#### PAGE EXTRACT
--- START ---

I started writing this before I saw that your intervals cannot overlap. This approach is a bit of overkill, but I'll leave it up since it seems wasteful to throw it away.

See bottom for short solution.

OOP-ish way to do things:

class Interval:
    def __init__(self,left,right):
        self.left = int(left)
        self.right = int(right)
    def __contains__(self,x):
        return self.left <= int(x) <= self.right

intervals = [['HE670029', '4095', '4096'],
['HE670029', '4098', '4099'],
['HE670029', '4102', '4102']]

#if intervals aren't sorted, then do:
#cuts = [Interval(*x[1:]) for x in sorted(intervals,key=lambda i: i[1])]
cuts = [Interval(*x[1:]) for x in intervals]

#this step is overkill, since we know our intervals can't overlap
breakpoints = [x for x in range(1,5000) if any(x in cut for cut in cuts)]

def gen_segments(breakpoints, id_='HE670029', start=0, end=5000 ):
    for pair in chunks(breakpoints,2):
        if len(pair) < 2: #last breakpoint may be singleton
            pair += pair
        left,right = pair
        yield id_, start, left-1
        start = right+1
    yield id_, start, end

chunks being one of several chunk recipes like found on this page. demo:

list(gen_segments(breakpoints))

--- END ---

#### DATA EXCERPTS
--- START ---

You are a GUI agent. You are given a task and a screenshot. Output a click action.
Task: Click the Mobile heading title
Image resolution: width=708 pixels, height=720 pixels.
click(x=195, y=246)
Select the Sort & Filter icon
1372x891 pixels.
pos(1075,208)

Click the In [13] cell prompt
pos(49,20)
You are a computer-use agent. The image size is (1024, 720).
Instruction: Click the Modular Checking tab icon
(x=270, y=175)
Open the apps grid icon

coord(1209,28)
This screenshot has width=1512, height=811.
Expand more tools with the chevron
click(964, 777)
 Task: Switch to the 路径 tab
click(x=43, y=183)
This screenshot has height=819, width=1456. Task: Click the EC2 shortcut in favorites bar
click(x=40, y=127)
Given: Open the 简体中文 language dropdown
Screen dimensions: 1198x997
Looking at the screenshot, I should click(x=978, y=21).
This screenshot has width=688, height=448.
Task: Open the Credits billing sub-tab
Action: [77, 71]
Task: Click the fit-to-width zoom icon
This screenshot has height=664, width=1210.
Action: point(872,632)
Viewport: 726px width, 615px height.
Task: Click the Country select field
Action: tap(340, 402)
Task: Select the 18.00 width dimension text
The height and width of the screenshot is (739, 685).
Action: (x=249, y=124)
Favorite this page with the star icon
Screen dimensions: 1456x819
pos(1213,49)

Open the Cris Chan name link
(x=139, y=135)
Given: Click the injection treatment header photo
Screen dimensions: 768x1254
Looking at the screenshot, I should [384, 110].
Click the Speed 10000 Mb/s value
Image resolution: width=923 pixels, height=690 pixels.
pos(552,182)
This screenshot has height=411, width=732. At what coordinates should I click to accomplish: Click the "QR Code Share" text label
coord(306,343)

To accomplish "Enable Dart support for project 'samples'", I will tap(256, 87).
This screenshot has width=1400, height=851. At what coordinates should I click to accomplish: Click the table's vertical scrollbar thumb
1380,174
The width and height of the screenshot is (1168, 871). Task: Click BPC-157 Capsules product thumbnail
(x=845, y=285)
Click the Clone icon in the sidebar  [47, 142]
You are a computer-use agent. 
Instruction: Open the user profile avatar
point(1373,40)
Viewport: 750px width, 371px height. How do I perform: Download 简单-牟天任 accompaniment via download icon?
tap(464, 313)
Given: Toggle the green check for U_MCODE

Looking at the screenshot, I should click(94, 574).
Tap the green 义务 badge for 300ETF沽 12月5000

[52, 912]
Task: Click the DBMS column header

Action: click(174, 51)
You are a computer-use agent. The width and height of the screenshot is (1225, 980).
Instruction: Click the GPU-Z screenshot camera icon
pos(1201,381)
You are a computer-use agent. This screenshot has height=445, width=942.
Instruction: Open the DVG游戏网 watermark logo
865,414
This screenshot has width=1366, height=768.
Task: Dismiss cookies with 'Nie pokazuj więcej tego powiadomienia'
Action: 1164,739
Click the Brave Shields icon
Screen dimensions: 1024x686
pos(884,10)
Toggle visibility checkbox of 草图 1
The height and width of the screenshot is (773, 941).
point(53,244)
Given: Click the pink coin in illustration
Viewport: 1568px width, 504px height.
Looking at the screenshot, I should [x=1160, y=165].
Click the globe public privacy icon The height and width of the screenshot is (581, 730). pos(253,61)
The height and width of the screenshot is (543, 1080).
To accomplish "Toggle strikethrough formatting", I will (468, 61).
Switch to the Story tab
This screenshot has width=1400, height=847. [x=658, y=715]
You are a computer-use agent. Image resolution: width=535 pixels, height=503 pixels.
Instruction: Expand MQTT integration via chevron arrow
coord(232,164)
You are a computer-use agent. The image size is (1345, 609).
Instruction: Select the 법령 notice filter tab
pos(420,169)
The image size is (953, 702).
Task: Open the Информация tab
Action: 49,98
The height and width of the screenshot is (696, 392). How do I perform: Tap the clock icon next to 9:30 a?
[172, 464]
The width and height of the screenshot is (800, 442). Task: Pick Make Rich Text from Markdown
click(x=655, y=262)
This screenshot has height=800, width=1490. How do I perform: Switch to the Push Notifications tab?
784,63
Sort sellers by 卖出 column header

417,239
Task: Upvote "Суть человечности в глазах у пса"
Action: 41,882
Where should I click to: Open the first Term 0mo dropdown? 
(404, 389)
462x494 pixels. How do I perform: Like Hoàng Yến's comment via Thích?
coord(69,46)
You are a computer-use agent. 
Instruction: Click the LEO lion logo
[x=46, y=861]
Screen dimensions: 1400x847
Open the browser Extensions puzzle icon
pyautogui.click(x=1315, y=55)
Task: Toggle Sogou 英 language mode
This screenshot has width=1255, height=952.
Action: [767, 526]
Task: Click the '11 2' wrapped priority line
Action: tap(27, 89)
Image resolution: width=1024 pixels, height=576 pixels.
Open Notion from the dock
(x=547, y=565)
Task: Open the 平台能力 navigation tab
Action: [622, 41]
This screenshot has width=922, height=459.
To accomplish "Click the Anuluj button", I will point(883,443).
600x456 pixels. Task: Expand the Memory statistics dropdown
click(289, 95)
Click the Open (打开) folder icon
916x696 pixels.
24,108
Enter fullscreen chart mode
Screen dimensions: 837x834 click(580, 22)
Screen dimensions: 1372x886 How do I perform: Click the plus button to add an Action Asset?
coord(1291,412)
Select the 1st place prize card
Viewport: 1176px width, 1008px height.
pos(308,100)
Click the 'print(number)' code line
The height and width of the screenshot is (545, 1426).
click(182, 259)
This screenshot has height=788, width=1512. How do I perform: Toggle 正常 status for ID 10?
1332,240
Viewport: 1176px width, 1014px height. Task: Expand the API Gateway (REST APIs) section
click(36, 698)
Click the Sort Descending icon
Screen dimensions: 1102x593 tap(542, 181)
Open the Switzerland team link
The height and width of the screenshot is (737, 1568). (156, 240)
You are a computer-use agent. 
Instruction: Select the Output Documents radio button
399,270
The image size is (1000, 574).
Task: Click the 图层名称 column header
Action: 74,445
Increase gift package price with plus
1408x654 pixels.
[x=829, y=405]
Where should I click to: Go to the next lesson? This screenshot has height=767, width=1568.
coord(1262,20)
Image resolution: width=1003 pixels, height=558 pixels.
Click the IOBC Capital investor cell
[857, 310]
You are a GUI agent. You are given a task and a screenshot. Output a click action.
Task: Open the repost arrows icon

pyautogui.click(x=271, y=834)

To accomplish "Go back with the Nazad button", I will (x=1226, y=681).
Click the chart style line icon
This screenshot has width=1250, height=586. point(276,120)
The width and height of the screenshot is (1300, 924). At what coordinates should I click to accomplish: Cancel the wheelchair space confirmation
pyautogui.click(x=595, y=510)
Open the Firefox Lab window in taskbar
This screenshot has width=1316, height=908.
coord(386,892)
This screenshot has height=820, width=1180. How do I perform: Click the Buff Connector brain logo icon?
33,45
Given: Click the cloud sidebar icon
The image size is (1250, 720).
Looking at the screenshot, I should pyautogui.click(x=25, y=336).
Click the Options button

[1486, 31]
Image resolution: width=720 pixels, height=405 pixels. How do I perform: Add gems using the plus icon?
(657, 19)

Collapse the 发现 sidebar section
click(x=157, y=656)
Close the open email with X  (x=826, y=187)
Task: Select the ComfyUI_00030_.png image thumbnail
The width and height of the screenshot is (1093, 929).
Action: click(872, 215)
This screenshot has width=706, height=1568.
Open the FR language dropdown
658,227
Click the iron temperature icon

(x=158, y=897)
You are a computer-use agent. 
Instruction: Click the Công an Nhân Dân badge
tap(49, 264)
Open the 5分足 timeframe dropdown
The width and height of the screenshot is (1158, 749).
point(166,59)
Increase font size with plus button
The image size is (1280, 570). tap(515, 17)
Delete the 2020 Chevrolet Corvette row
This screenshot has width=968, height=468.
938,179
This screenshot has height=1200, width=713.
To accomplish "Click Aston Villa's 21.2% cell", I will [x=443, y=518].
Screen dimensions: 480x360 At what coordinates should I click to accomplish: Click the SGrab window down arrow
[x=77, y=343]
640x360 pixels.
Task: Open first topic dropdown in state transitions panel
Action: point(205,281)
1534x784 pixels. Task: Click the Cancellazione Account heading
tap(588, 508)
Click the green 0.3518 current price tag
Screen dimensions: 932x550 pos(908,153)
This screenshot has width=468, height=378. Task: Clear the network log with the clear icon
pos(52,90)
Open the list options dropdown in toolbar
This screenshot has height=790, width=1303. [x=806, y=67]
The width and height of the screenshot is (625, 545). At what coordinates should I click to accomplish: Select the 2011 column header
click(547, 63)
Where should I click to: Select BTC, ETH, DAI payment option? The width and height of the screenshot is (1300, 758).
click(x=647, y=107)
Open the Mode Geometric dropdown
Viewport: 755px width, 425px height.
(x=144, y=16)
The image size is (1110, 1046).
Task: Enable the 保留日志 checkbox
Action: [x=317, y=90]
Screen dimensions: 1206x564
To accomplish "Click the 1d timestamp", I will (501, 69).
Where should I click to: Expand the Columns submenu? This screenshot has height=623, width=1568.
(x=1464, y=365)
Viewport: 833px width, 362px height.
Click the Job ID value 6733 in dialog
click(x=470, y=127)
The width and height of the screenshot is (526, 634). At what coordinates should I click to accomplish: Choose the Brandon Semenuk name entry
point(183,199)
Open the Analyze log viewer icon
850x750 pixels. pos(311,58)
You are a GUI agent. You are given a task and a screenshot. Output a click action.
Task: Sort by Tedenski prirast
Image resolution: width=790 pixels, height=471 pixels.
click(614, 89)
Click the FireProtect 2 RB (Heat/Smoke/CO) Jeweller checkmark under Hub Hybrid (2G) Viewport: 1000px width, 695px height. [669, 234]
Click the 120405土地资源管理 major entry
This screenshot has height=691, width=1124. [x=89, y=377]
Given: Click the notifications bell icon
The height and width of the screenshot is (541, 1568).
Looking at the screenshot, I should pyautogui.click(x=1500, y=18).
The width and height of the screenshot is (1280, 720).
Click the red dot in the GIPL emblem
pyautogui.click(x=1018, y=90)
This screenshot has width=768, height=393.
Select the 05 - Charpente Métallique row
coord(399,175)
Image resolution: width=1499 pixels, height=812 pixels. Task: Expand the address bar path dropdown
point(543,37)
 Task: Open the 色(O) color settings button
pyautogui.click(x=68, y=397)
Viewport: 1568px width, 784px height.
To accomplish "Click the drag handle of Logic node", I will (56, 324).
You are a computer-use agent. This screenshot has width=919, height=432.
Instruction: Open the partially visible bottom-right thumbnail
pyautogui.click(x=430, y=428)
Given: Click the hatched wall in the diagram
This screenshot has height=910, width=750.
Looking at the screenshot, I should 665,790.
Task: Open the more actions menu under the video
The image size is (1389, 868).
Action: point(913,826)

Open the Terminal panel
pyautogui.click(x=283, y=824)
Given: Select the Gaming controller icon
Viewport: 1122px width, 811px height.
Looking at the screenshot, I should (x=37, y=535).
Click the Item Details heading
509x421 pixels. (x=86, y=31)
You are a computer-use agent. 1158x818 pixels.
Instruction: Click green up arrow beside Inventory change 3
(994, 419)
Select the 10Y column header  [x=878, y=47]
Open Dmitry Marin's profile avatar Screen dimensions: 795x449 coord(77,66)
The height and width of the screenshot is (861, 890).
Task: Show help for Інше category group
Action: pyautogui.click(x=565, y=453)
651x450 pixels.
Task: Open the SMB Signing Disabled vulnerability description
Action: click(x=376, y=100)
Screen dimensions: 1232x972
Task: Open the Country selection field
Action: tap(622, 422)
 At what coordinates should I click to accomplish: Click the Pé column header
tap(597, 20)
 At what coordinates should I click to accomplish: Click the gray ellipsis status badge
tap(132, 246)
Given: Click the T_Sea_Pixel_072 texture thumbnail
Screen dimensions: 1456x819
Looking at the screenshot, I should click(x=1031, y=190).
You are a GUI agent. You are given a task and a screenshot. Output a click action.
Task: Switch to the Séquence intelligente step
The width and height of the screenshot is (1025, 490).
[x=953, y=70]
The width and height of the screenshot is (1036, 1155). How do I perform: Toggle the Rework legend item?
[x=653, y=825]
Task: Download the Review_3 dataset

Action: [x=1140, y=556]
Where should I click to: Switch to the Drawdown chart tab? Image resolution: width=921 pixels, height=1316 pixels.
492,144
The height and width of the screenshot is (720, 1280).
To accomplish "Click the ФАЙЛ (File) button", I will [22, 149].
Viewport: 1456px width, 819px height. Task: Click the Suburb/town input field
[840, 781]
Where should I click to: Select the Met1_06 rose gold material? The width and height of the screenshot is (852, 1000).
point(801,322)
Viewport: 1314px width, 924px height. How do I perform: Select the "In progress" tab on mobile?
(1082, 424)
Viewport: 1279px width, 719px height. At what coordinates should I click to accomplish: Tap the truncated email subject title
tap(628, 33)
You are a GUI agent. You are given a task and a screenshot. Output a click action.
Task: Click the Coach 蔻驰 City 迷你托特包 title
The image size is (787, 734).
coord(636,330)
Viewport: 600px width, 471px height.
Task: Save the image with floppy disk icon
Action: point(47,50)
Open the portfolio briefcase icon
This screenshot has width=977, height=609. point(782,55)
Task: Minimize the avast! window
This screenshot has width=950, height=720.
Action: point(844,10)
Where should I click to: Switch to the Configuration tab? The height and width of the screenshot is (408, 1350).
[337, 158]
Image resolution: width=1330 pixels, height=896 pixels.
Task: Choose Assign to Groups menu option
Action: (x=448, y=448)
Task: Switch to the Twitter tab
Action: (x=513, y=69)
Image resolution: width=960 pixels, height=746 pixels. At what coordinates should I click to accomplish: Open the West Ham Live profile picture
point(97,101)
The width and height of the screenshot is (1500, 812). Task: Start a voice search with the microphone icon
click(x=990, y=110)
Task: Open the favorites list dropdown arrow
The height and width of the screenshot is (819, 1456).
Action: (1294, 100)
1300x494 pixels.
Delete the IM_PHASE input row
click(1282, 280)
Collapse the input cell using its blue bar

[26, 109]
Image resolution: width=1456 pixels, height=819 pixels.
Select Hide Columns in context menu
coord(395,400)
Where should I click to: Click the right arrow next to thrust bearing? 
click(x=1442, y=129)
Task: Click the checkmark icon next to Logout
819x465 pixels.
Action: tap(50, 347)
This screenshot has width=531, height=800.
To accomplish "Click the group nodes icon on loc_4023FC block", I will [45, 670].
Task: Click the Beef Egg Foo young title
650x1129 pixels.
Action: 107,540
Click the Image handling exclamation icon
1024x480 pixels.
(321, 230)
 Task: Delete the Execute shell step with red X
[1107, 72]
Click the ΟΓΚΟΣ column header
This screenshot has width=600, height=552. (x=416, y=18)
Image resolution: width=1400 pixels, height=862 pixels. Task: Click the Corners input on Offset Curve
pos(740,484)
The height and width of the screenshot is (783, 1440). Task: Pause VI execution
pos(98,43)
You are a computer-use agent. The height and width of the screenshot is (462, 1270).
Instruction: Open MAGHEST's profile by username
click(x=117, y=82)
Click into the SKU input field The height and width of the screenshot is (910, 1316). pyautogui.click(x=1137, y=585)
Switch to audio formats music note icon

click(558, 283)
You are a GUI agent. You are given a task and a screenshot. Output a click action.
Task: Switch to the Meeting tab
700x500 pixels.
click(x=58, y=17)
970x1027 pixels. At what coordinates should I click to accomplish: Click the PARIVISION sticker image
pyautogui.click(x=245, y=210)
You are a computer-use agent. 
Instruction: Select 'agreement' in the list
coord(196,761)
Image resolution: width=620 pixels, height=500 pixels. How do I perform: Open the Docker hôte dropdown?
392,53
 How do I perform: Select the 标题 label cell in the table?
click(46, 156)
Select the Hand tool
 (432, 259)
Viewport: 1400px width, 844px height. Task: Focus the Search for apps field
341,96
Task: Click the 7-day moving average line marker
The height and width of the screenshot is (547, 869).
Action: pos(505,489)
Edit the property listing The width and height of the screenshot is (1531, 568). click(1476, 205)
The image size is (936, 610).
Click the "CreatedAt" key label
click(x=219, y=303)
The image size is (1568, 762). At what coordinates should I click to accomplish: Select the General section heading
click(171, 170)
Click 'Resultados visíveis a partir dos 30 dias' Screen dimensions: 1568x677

--- END ---

#### REQUEST 1
In the Python answer on splitting intervals, reproduce everything from "I started writing" down to "throw it away.".
#### REQUEST 2
List the names of all the parameters that the gen_segments function takes in the Python answer on splitting intervals.
#### REQUEST 3
Go on with the Python answer on splitting intervals from the point where it stops.

#### WRITTEN ANSWER 1
I started writing this before I saw that your intervals cannot overlap. This approach is a bit of overkill, but I'll leave it up since it seems wasteful to throw it away.

#### WRITTEN ANSWER 2
breakpoints, id_, start, end

#### WRITTEN ANSWER 3
Out[258]: 
[('HE670029', 0, 4094),
 ('HE670029', 4097, 4097),
 ('HE670029', 4100, 4101),
 ('HE670029', 4103, 5000)]

Like I said, the above is massively overkill. If you know your intervals don't overlap, you don't need a fancy Interval class or anything. Just do this:

breakpoints = [int(x) for interval in intervals for x in interval[1:]]

And then proceed directly with gen_segments, above.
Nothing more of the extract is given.